-- Opening Marker --

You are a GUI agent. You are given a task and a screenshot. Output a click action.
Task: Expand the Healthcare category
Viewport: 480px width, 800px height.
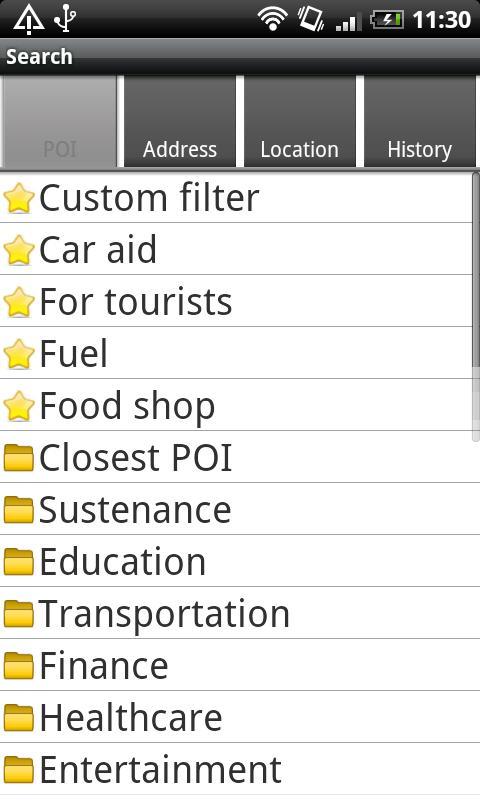pyautogui.click(x=240, y=717)
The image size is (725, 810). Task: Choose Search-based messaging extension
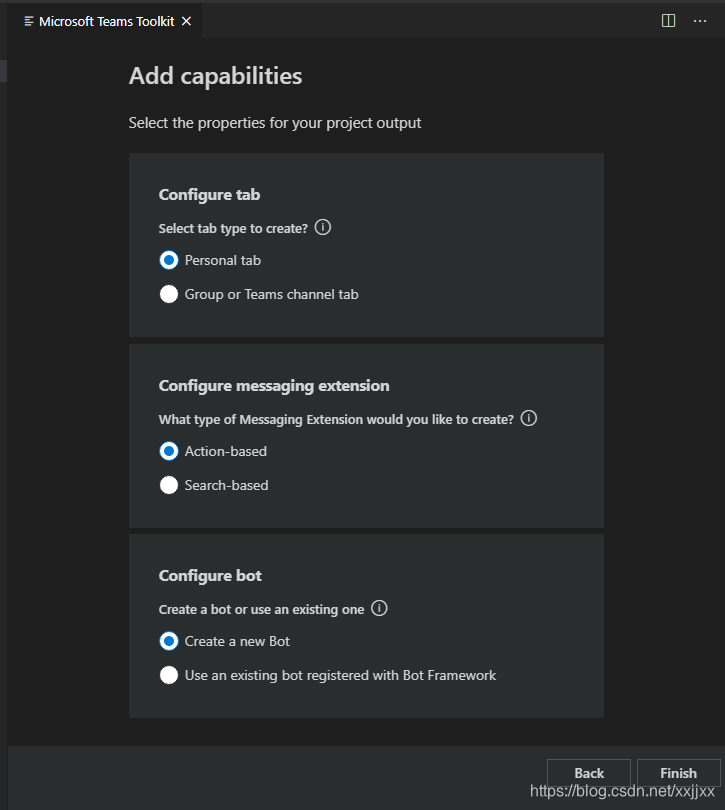169,485
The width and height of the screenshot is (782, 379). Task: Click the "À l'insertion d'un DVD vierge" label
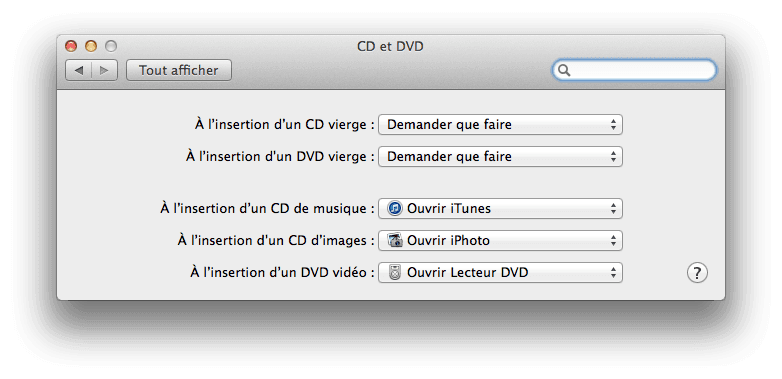pyautogui.click(x=280, y=157)

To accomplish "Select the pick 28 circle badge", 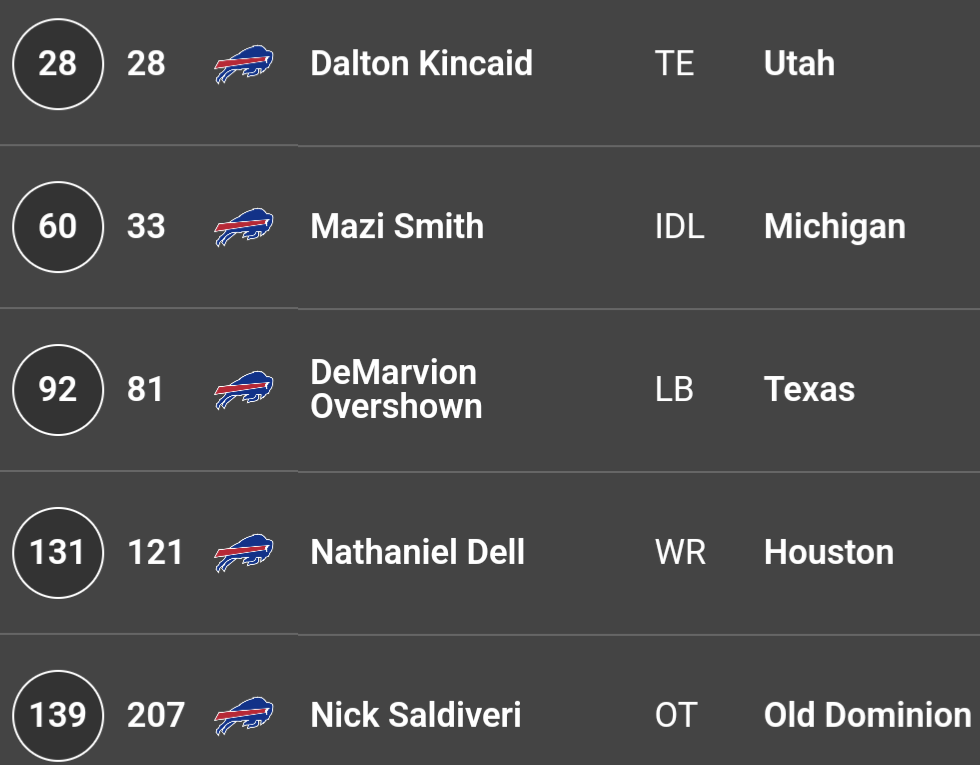I will click(x=58, y=64).
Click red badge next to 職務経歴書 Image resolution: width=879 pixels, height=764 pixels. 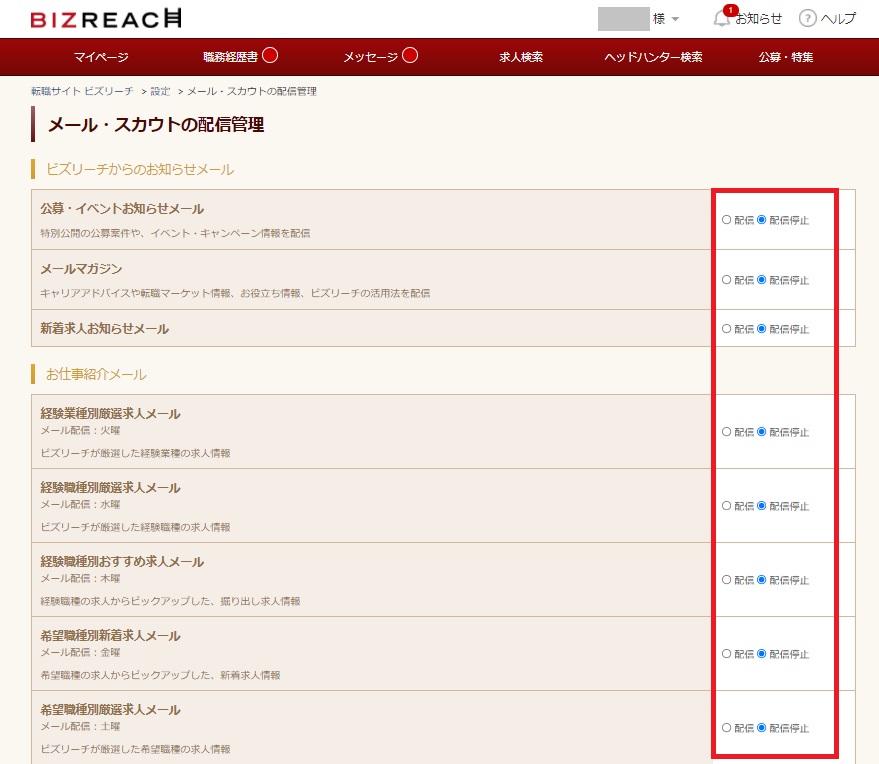(270, 56)
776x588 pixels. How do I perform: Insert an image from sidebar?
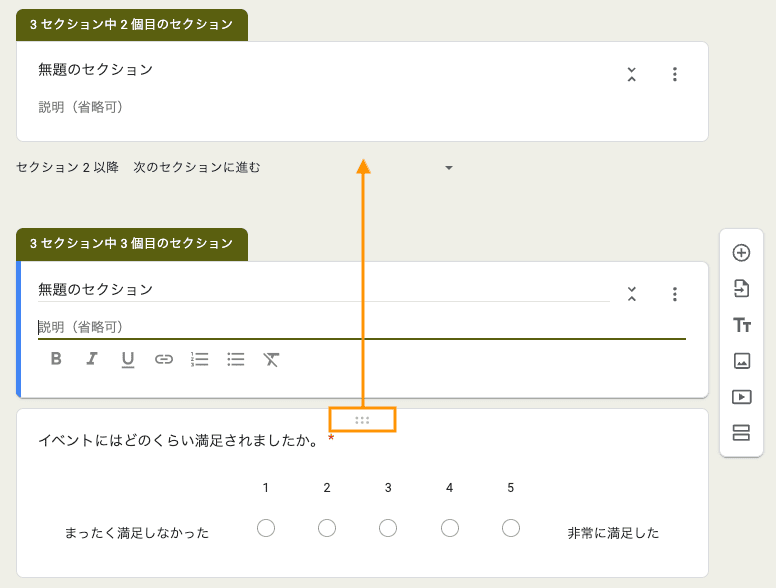pos(741,361)
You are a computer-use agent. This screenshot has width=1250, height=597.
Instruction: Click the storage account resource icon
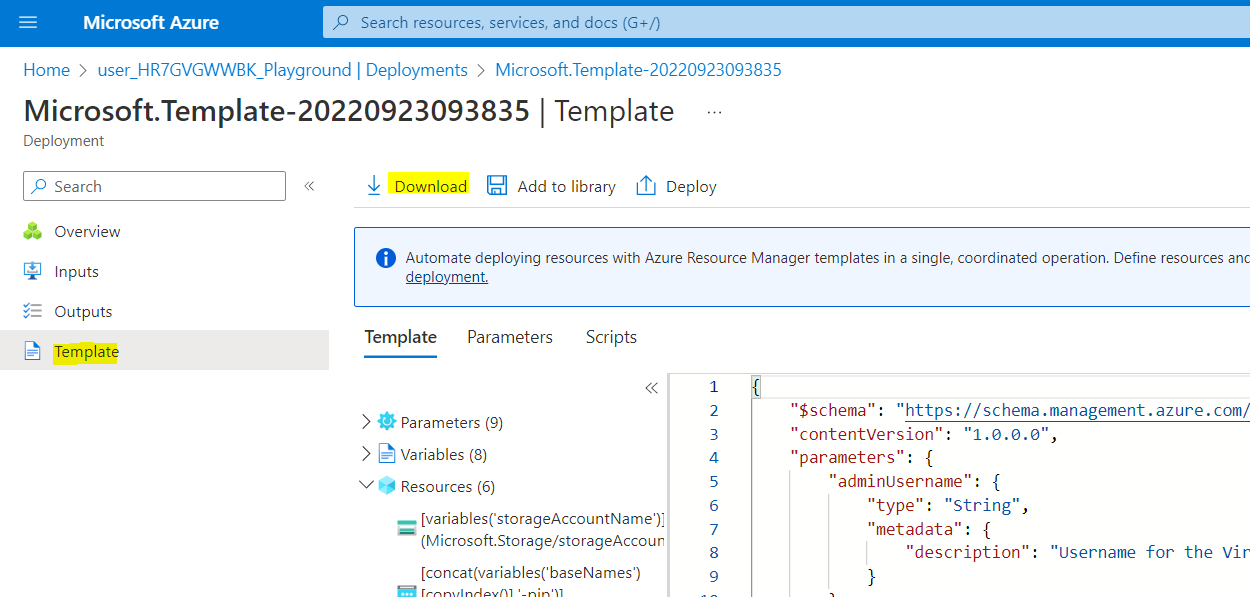407,529
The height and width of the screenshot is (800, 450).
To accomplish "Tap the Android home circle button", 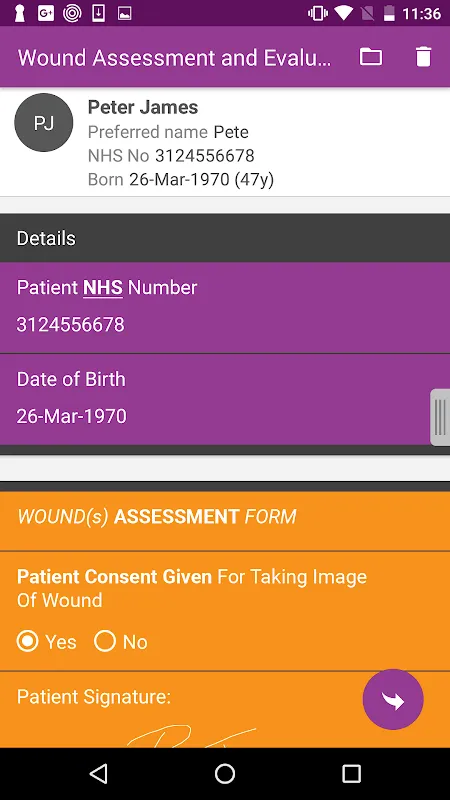I will (x=225, y=773).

-- Closing Marker --

Copy out each line of the entries where the word "agent" is found.

You are a GUI agent. You are given a task and a screenshot. Output a click action.
You are a computer-use agent. This screenshot has width=1250, height=597.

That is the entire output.